Automated Response Pipeline:

┌─────────────────────────────────────────────────────────────┐
│                    DETECTION → RESPONSE PIPELINE             │
├─────────────────────────────────────────────────────────────┤
│                                                              │
│   ┌──────────┐    ┌──────────┐    ┌──────────┐              │
│   │ Metrics  │───►│ Detection│───►│ Decision │              │
│   │ Collector│    │ Engine   │    │ Engine   │              │
│   └──────────┘    └──────────┘    └────┬─────┘              │
│                                        │                     │
│                         ┌──────────────┼──────────────┐     │
│                         │              │              │     │
│                         ▼              ▼              ▼     │
│                   ┌──────────┐  ┌──────────┐  ┌──────────┐  │
│                   │  Alert   │  │  Scale   │  │   Shed   │  │
│                   │  (Warn)  │  │  (Add)   │  │  (Drop)  │  │
│                   └──────────┘  └──────────┘  └──────────┘  │
│                                                              │
│  Decision Logic:                                             │
│  - WARNING: Alert on-call, monitor closely                   │
│  - CRITICAL + WORSENING: Scale up if possible                │
│  - THRASHING: Immediate load shedding                        │
│                                                              │
└─────────────────────────────────────────────────────────────┘

Response Timing

Response actions have different time scales:

Immediate (seconds): Stop accepting new connections, reject requests
Fast (minutes): Suspend processes, reallocate memory
Slow (minutes-hours): Scale out new instances, add memory

Match response to detection urgency.
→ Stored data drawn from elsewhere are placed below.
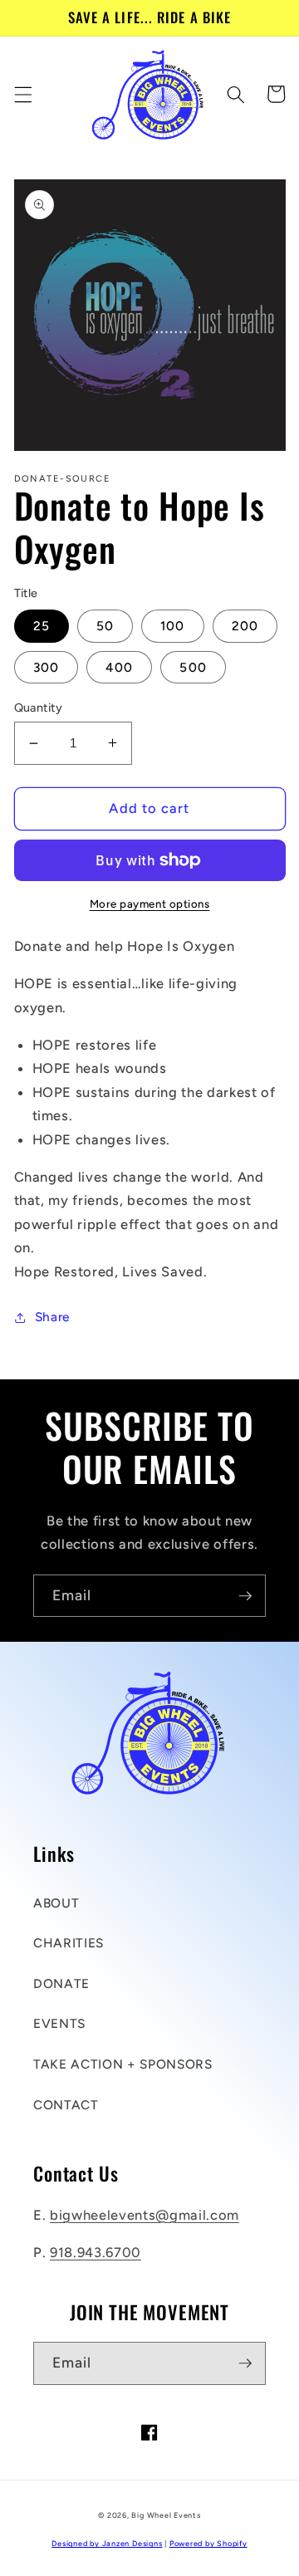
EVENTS (59, 2023)
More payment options (150, 903)
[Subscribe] (245, 1596)
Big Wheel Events (165, 2515)
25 (41, 626)
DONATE (61, 1983)
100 (172, 626)
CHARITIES (68, 1943)
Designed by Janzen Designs (106, 2543)
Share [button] (52, 1317)
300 (46, 667)
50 (105, 626)
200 (245, 626)
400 (119, 667)
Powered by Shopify (208, 2543)
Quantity (38, 707)
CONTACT (66, 2105)
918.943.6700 (95, 2252)
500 (192, 667)
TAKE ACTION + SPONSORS (123, 2064)
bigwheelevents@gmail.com (144, 2214)
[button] (22, 94)
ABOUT (56, 1903)
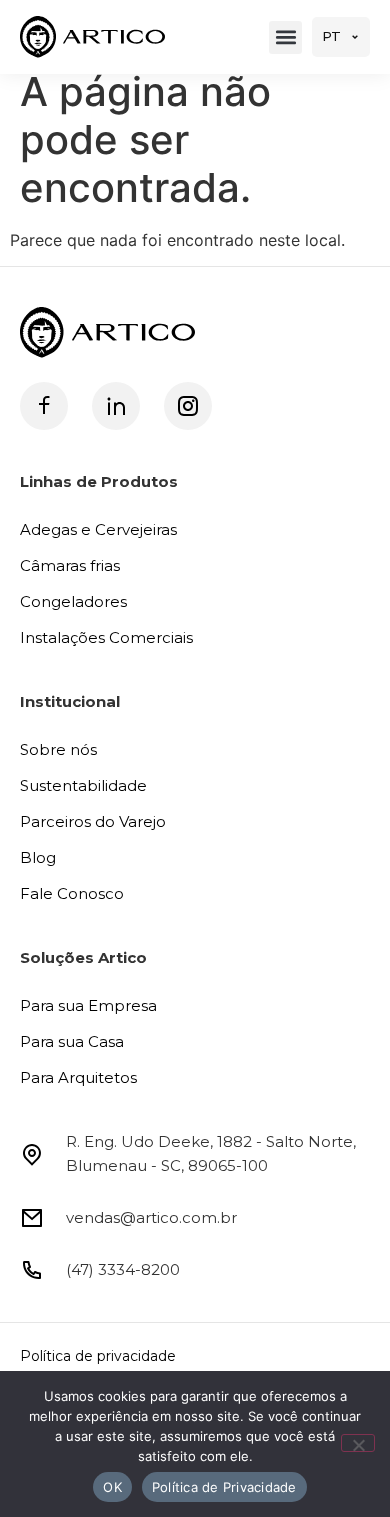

Don't wait for slow scaling when immediate shedding is needed.

Module Complete

You have completed Module 4: Thrashing. You now understand:

• Definition: What thrashing is and why it matters • Cause: Insufficient frames relative to working set demand • Symptoms: High page fault rates and paradoxical CPU drops • Detection: Working set analysis, PFF, PSI, composite algorithms, and ML approaches

With this knowledge, you can design, monitor, and operate systems that resist thrashing and recover gracefully when memory pressure rises.